|
HS Code |
506895 |
| Product Name | Pure Resin Particle Material |
| Appearance | Solid, granular or spherical particles |
| Color | Transparent or translucent |
| Odor | Odorless |
| Density | 0.90-1.20 g/cm³ |
| Melting Point | 120-180°C |
| Solubility | Insoluble in water |
| Thermal Stability | Good up to 200°C |
| Particle Size | 0.5-5 mm |
| Purity | ≥99% |
| Moisture Content | <0.5% |
| Hardness | Shore D 70–80 |
As an accredited Pure Resin Particle Material factory, we enforce strict quality protocols—every batch undergoes rigorous testing to ensure consistent efficacy and safety standards.
| Packing | Pure Resin Particle Material is packaged in a 25 kg durable, moisture-proof, sealed plastic bag with clear product labeling and safety instructions. |
| Container Loading (20′ FCL) | Container Loading (20′ FCL): Typically loads 16–18 metric tons of pure resin particle material in sealed moisture-proof bags, securely palletized for export. |
| Shipping | Pure Resin Particle Material is shipped in sealed, moisture-resistant packaging to maintain product integrity. Containers are labeled with safety and handling instructions.
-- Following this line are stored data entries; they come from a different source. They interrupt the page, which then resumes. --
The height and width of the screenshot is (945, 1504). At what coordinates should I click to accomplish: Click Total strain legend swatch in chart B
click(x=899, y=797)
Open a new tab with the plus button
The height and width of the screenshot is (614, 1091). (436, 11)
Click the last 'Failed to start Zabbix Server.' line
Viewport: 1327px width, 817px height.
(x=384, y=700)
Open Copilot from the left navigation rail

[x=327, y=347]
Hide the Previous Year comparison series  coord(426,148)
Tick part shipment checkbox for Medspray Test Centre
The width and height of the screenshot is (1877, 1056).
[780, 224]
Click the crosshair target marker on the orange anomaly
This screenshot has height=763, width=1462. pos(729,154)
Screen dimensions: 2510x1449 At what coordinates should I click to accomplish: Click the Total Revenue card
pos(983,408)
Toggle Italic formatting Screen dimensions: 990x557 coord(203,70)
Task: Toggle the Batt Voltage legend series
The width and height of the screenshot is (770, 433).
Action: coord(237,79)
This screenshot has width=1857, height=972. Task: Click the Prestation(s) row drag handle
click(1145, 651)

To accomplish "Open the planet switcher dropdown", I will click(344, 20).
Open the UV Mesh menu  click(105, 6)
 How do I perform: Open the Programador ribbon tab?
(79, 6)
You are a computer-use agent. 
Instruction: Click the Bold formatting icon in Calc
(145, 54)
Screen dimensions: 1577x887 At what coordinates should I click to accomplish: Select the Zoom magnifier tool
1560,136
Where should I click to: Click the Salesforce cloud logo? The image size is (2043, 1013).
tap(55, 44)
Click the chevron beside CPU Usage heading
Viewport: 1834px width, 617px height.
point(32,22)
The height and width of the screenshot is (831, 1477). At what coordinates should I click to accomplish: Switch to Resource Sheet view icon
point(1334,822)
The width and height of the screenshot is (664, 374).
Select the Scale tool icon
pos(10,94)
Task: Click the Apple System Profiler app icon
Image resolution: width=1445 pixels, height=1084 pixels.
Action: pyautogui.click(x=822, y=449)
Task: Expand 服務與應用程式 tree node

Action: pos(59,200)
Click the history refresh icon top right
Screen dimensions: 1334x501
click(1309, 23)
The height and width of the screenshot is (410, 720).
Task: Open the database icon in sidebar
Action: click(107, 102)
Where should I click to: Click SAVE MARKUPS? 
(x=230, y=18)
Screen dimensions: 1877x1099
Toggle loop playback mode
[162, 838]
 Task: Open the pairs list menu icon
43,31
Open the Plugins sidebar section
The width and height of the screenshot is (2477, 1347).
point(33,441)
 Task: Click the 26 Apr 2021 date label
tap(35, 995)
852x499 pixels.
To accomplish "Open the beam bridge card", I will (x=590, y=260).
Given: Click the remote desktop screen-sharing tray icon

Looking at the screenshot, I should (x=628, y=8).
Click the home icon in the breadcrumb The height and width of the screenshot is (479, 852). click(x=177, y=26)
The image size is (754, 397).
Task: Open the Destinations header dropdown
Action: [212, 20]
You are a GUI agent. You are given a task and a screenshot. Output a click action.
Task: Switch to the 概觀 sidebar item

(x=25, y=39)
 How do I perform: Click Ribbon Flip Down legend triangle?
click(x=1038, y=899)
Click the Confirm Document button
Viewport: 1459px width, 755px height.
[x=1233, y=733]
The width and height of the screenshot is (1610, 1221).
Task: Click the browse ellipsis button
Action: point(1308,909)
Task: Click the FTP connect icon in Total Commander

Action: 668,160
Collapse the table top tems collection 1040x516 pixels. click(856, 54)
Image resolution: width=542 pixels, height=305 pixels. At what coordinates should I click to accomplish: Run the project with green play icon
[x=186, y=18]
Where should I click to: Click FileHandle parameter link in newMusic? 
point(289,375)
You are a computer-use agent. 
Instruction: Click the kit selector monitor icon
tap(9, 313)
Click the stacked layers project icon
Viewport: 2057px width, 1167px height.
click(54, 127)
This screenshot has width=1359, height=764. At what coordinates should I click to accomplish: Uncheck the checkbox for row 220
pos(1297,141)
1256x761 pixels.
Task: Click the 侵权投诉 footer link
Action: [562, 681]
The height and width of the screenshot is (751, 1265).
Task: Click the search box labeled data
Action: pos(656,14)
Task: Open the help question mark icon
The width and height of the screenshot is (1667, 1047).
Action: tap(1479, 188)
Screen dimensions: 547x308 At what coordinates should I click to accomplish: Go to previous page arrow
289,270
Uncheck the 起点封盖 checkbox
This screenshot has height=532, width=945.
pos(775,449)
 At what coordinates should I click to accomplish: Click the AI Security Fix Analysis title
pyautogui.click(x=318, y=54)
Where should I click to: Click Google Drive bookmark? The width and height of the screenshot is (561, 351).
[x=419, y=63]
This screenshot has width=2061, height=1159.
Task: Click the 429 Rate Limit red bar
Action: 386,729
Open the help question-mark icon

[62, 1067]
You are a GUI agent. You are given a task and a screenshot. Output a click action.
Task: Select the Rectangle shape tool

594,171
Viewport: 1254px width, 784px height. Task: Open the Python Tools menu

Transport complies with all relevant regulations, ensuring stable conditions. Bulk shipments may use drums or bags, securely palletized for safe transit. Store in a dry, well-ventilated location upon arrival. |
| Storage | Pure Resin Particle Material should be stored in a cool, dry, and well-ventilated area away from direct sunlight, moisture, and sources of ignition. Keep the material in tightly sealed, labeled containers made of compatible materials. Store away from strong oxidizing agents and acids. Ensure good housekeeping practices to minimize dust accumulation and maintain safety standards in the storage area. |
| Shelf Life | Pure Resin Particle Material typically has a shelf life of 12-24 months if stored in a cool, dry, and sealed environment. |
Competitive Pure Resin Particle Material prices that fit your budget—flexible terms and customized quotes for every order.
For samples, pricing, or more information, please call us at +8615365186327 or mail to sales3@liwei-chem.com.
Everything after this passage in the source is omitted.